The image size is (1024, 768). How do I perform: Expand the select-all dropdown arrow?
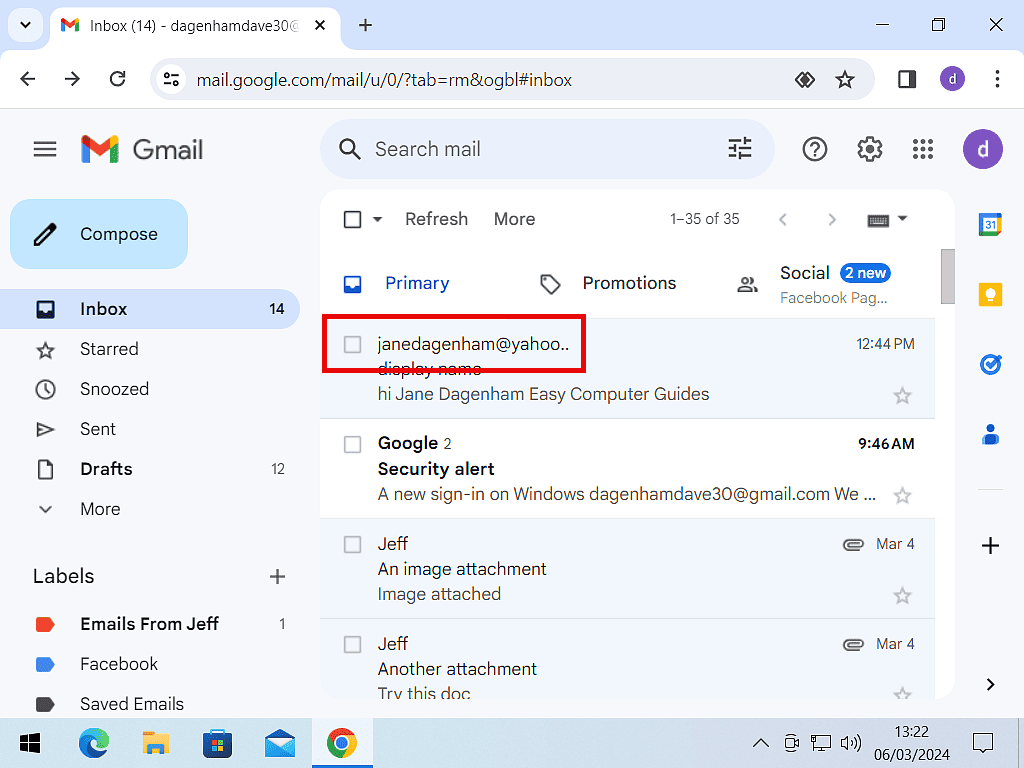378,220
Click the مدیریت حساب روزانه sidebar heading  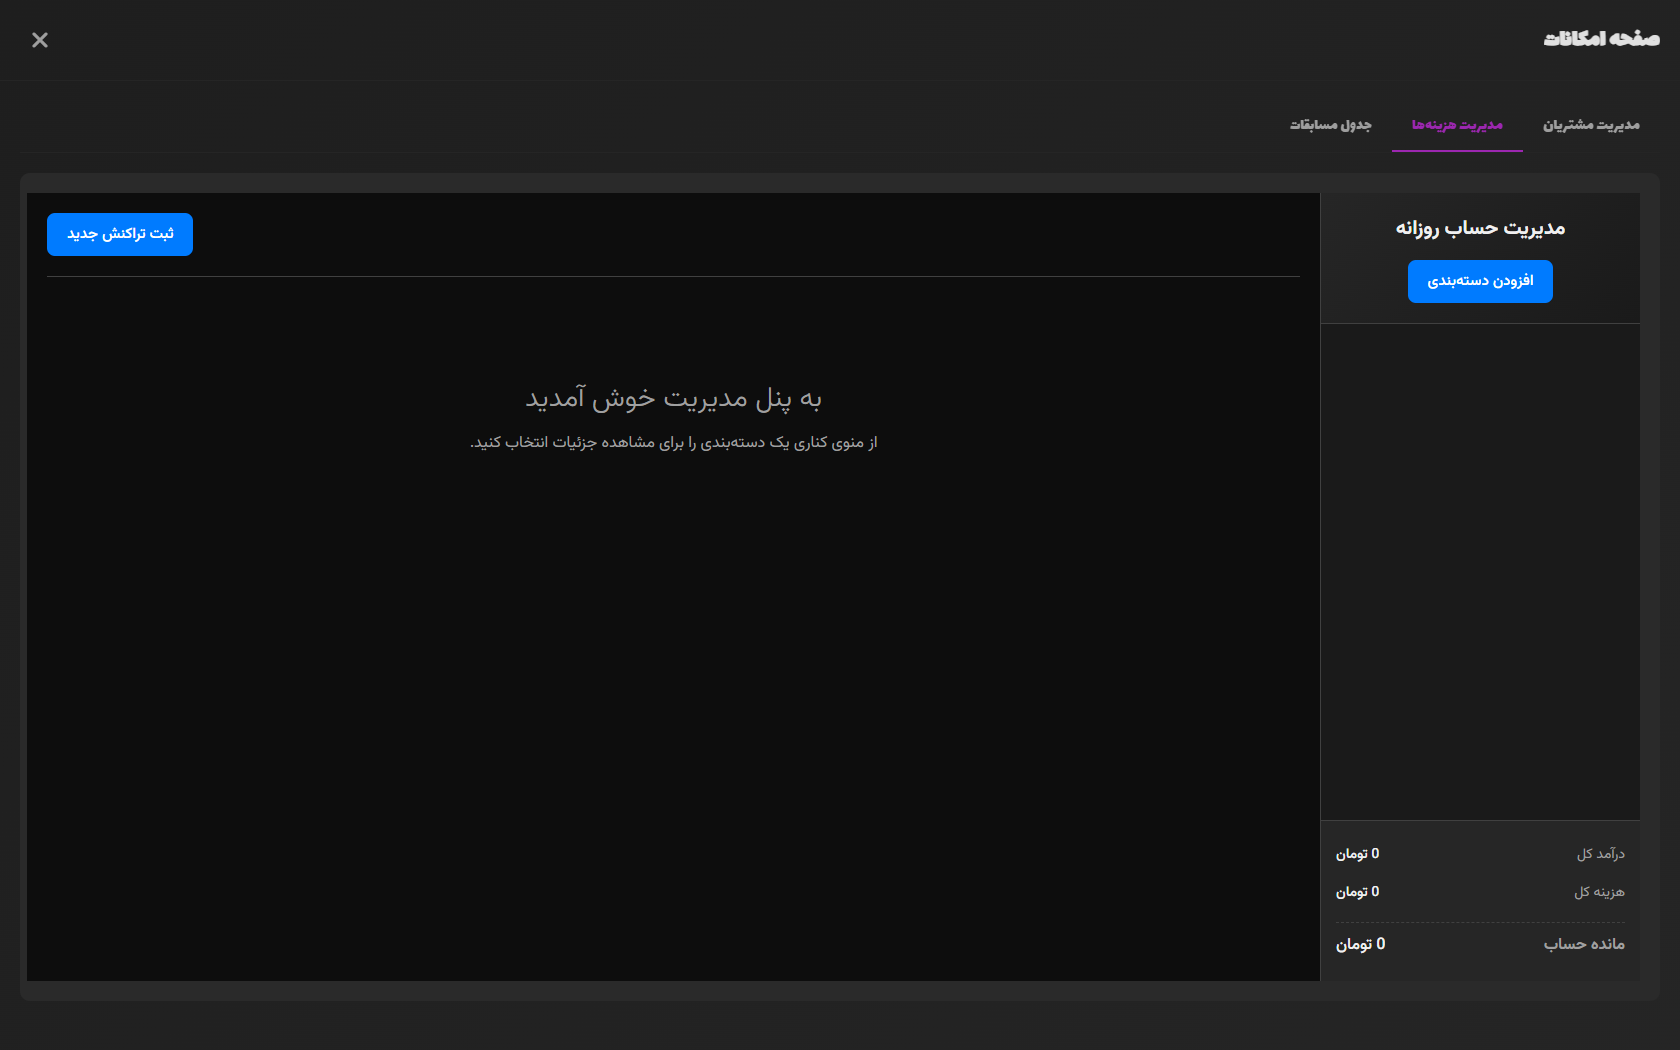click(x=1480, y=228)
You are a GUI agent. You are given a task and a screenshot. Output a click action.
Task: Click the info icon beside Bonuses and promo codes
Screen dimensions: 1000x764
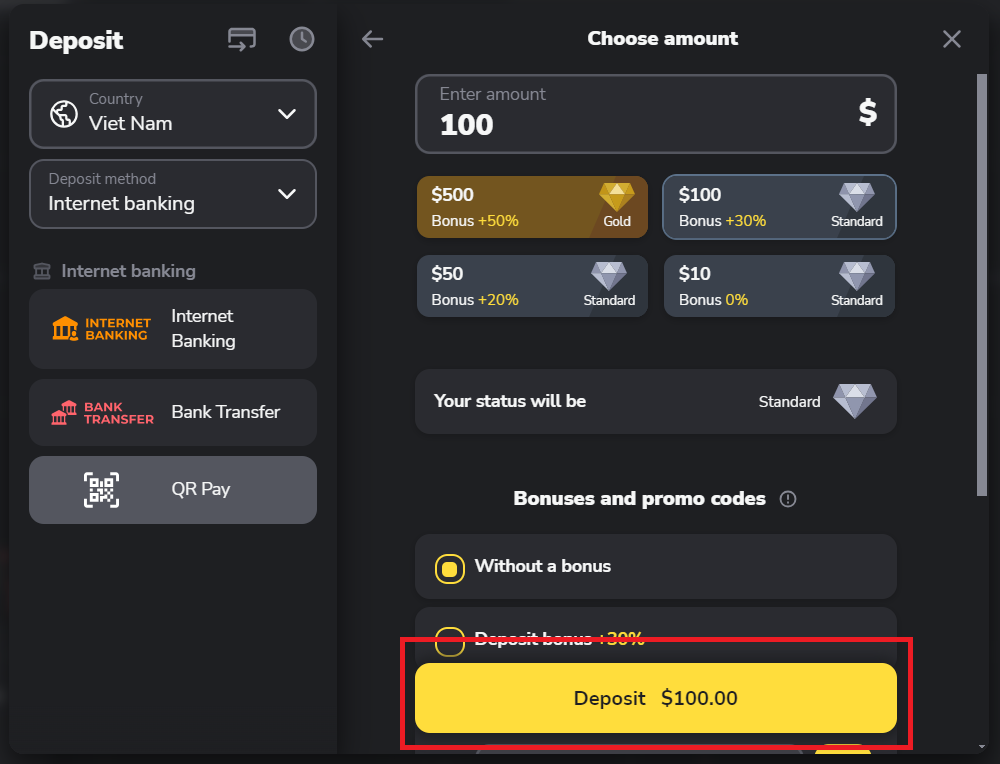788,499
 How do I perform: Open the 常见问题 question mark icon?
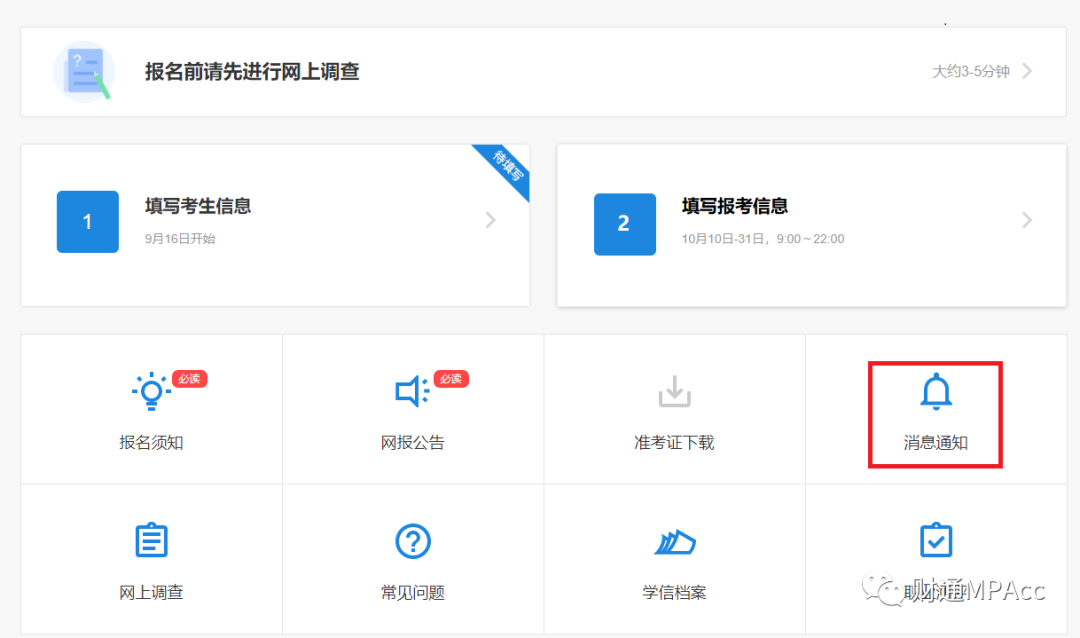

= Task details =
The expected output is an exact copy of the lines from the one holding "Screen dimensions: 1000x764" through the last line of the listing above, with the pictures omitted.

= Expected answer =
Screen dimensions: 1000x764
788,499
 How do I perform: Open the 常见问题 question mark icon?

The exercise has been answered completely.